> **What you are asked to do**: Look through the records below, and whenever a line contains "đẳng", copy it.

Saved data entries
• • • • •

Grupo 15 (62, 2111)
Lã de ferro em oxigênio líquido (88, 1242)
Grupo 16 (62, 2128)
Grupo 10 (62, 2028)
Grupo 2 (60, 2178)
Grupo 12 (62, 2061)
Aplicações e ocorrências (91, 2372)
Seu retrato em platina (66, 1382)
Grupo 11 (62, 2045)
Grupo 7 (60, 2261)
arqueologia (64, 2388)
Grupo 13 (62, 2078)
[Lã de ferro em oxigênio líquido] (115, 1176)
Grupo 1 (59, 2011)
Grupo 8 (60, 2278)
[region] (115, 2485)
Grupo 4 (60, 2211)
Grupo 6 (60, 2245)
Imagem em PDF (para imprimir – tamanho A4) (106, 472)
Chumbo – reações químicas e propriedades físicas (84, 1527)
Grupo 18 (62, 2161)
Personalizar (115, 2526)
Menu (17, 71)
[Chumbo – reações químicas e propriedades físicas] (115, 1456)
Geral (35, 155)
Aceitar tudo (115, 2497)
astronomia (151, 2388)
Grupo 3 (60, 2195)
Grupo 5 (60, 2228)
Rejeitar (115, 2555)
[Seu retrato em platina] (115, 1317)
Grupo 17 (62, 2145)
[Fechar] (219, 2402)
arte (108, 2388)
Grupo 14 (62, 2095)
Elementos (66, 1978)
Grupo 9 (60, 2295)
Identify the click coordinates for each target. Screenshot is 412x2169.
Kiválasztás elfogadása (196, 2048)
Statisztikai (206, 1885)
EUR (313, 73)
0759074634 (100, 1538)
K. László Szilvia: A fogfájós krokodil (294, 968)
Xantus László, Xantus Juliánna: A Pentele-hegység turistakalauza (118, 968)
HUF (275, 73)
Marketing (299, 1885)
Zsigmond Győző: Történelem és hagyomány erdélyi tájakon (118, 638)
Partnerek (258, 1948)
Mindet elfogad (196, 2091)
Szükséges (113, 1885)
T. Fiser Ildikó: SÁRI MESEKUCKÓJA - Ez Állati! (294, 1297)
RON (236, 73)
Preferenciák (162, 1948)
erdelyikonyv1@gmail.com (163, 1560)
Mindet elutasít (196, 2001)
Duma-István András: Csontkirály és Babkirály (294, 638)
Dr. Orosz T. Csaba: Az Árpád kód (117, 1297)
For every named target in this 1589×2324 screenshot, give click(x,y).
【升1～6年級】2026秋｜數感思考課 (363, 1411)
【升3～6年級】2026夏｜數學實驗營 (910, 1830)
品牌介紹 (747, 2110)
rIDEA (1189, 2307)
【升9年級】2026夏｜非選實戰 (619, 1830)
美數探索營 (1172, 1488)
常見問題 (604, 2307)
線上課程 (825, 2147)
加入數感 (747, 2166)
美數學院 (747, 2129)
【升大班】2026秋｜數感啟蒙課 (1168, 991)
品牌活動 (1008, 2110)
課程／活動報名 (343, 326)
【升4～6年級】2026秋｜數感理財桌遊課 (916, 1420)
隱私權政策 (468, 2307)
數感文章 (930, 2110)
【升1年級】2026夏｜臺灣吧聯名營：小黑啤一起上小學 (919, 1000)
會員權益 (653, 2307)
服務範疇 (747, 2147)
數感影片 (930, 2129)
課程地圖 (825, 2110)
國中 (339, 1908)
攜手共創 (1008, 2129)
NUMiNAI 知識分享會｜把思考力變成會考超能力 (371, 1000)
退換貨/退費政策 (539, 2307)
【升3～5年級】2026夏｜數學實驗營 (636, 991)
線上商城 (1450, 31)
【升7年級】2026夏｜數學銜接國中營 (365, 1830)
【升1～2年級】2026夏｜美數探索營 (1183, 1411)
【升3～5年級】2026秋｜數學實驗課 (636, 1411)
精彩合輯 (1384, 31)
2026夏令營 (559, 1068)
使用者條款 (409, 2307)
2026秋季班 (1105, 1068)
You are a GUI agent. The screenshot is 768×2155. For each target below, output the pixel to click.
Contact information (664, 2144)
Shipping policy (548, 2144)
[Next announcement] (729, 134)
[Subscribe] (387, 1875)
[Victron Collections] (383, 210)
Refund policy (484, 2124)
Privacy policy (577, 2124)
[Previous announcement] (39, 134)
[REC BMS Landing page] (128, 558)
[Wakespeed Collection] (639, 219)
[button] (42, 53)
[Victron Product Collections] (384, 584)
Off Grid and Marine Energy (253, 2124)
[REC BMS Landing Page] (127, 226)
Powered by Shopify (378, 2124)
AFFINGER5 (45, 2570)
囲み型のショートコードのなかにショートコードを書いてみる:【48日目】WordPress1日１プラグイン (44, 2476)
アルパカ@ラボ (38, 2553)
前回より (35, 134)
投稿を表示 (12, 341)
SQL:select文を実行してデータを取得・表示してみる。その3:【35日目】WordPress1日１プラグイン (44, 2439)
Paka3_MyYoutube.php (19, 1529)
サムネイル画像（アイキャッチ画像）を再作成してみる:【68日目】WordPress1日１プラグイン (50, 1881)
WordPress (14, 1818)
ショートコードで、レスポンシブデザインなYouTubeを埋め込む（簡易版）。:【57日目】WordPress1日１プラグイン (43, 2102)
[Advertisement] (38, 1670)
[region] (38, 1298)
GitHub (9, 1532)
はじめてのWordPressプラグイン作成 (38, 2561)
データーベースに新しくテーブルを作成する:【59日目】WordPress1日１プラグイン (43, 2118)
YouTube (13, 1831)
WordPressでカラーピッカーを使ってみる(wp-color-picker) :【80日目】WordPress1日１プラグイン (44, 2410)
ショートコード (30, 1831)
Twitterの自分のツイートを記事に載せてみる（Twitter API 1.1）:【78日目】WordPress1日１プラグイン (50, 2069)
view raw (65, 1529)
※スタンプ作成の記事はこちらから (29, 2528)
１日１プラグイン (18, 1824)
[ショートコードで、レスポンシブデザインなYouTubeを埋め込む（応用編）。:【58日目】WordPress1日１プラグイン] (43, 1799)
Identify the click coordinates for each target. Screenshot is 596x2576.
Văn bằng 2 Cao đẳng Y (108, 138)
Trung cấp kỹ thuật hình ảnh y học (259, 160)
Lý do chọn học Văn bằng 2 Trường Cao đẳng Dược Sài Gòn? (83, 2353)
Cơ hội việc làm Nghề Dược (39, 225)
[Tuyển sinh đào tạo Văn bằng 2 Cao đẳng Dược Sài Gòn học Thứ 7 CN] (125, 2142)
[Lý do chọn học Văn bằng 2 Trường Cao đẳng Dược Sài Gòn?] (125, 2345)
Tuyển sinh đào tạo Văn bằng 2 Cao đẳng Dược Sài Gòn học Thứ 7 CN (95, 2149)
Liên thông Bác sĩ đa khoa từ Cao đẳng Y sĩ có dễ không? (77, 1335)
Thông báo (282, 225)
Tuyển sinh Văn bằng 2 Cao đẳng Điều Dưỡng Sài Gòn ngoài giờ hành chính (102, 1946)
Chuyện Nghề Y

• • • • •

> **Written response**:
Văn bằng 2 Cao đẳng Y (108, 138)
Lý do chọn học Văn bằng 2 Trường Cao đẳng Dược Sài Gòn? (83, 2353)
[Tuyển sinh đào tạo Văn bằng 2 Cao đẳng Dược Sài Gòn học Thứ 7 CN] (125, 2142)
[Lý do chọn học Văn bằng 2 Trường Cao đẳng Dược Sài Gòn?] (125, 2345)
Tuyển sinh đào tạo Văn bằng 2 Cao đẳng Dược Sài Gòn học Thứ 7 CN (95, 2149)
Liên thông Bác sĩ đa khoa từ Cao đẳng Y sĩ có dễ không? (77, 1335)
Tuyển sinh Văn bằng 2 Cao đẳng Điều Dưỡng Sài Gòn ngoài giờ hành chính (102, 1946)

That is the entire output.